Je m’appelle Alice, j’ai quinze ans. Je ne sais pas ce que je vais faire de ces pages, ni si quelqu’un les lira un jour. Peut-être que je vais les déchirer ou les brûler sitôt après les avoir écrites. Peut-être que non. Mais si je ne les écris pas maintenant, putain je vais devenir dingue. J’ai été violée. Pas par un seul salopard, non — mais par plusieurs immondes pourritures. Une nuit d’été. Violée…

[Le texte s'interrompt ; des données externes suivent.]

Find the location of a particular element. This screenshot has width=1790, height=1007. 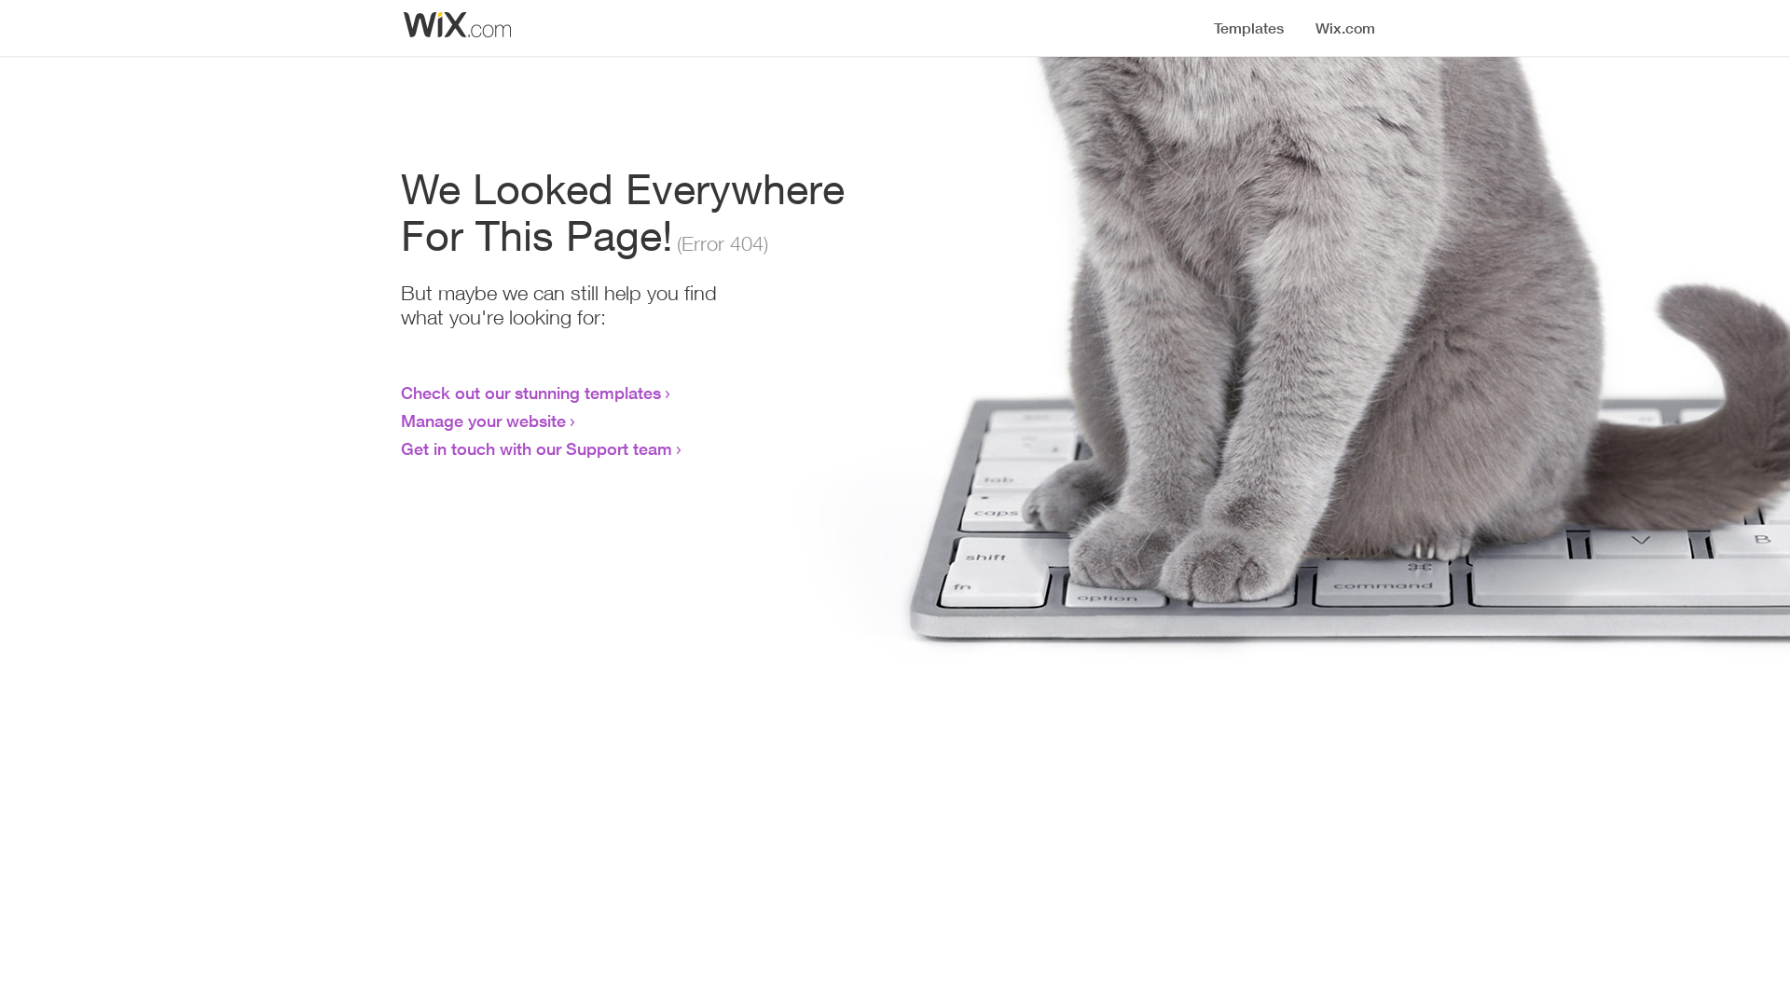

'Get in touch with our Support team' is located at coordinates (535, 448).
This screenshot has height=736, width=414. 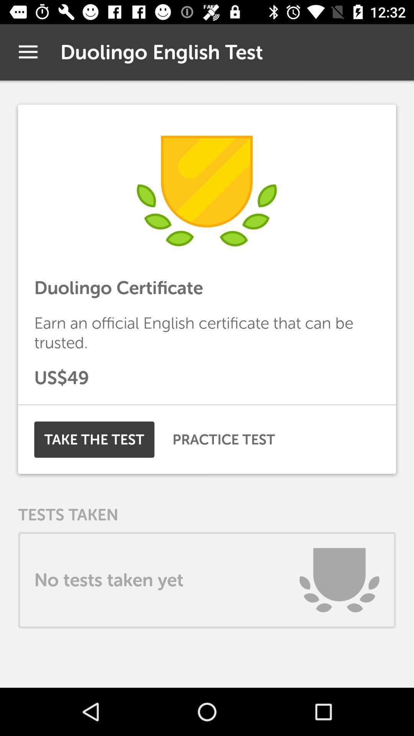 What do you see at coordinates (339, 580) in the screenshot?
I see `the item to the right of the no tests taken icon` at bounding box center [339, 580].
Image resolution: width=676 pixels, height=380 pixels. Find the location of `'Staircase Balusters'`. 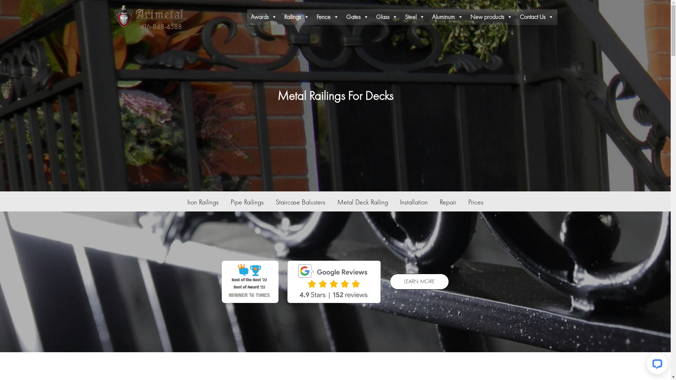

'Staircase Balusters' is located at coordinates (300, 202).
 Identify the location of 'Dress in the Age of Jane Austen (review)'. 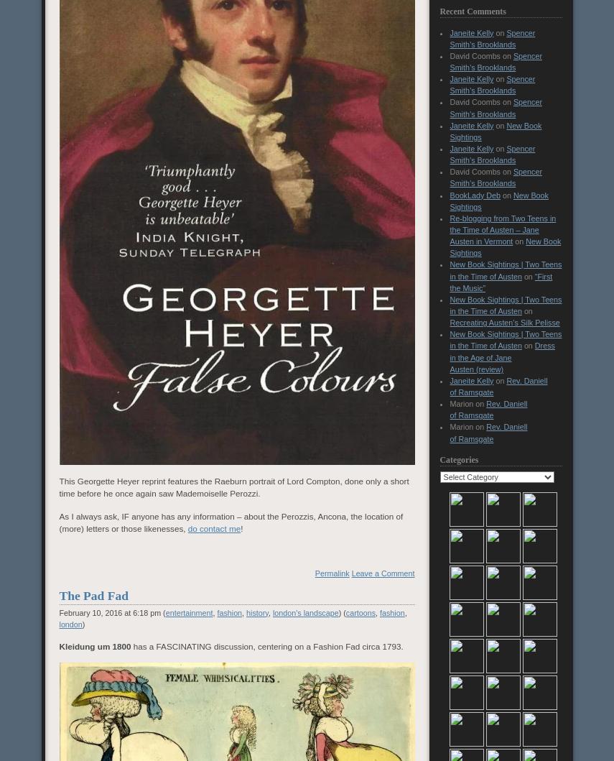
(501, 356).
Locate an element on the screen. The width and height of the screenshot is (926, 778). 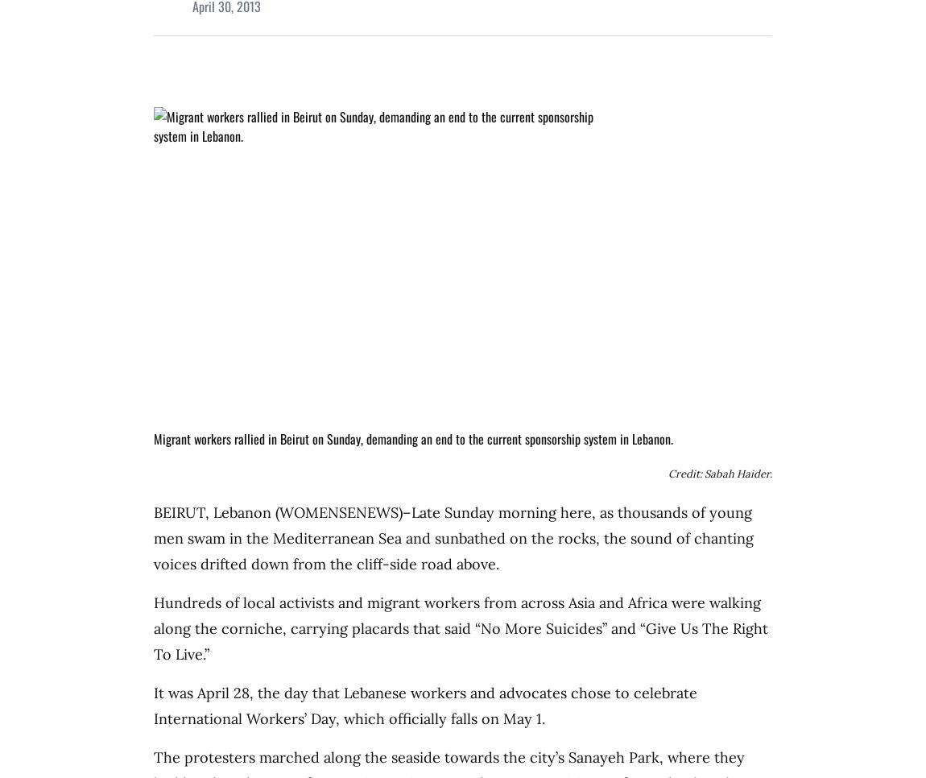
'Hundreds of local activists and migrant workers from across' is located at coordinates (361, 602).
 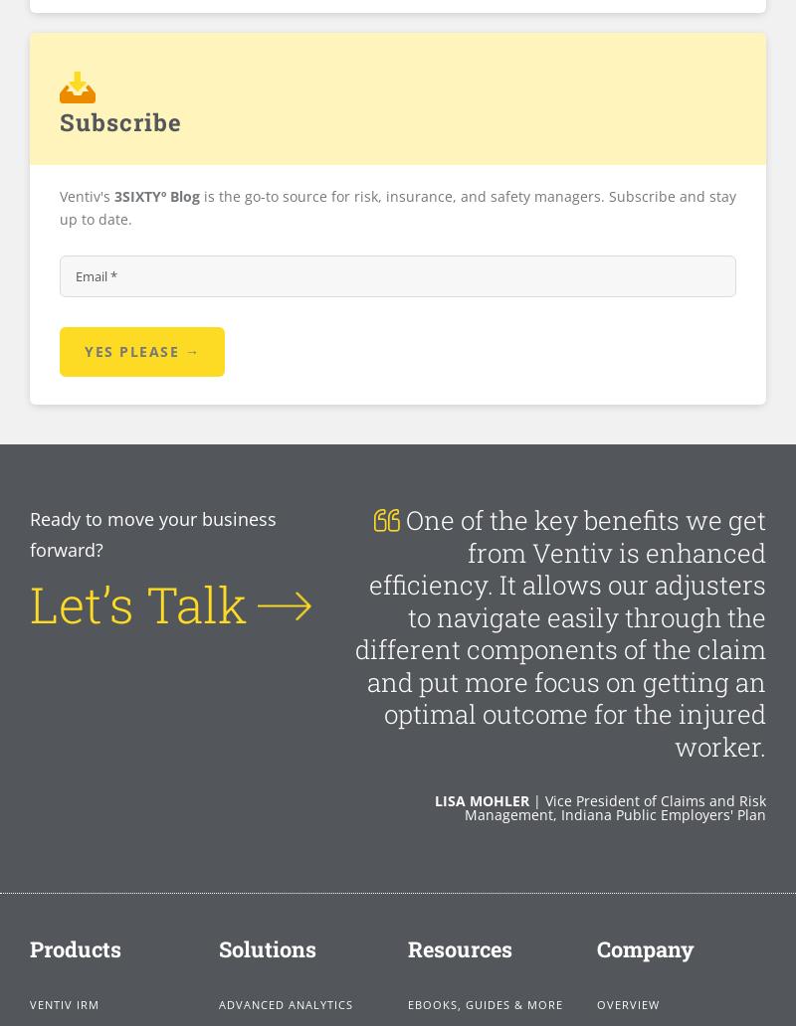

Le journal d’Alice était l’une des choses les plus pénibles qu’il lui eût été donné de lire. Une lecture atroce… Le journal intime d’une adolescente fait de dessins, de poèmes, de phrases sibyllines. Au cours de la nuit, alors que l’aube s’approchait avec la lenteur d’un animal craintif, il avait été tenté de le jeter dans la corbeille. Il y avait pourtant peu d’informations concrètes dans ces carnets — plutôt des allusions et des sous-entendus. Cependant, quelques faits apparaissaient clairement. Au cours de l’été 1992, Alice Ferrand avait séjourné au camp de vacances aujourd’hui désaffecté des Isards. Celui-là même devant lequel Servaz était passé en se rendant à l’Institut Wargnier, celui qu’avait évoqué Saint-Cyr, celui dont la photo était épinglée dans sa chambre. Du temps où elle fonctionnait, la Colonie des Isards accueillait, l’été venu, les enfants de Saint-Martin et des vallées voisines appartenant à des familles trop modestes pour leur offrir des vacances. C’était une tradition locale. Alice, qui avait quelques-unes de ses meilleures amies envoyées au camp cette année-là, avait demandé à ses parents la permission de se joindre à elles. Ils avaient d’abord hésité, puis accepté. Alice faisait remarquer qu’ils n’avaient pas pris cette décision dans le seul but de lui faire plaisir, mais aussi parce qu’elle était conforme en fin de compte à leur idéal d’égalité et de justice sociale. Elle ajoutait qu’ils avaient pris ce jour-là « la décision la plus tragique de leur existence ». Alice n’en voulait pas à ses parents. Ni à elle-même. Elle en voulait aux « PORCS », aux « SALAUDS », aux « NAZIS » (ces mots en grosses capitales à l’encre rouge) qui avaient dévasté sa vie. Elle aurait voulu « les castrer, les émasculer, leur trancher la bite avec un couteau rouillé et les obliger à la manger — et ensuite les tuer ».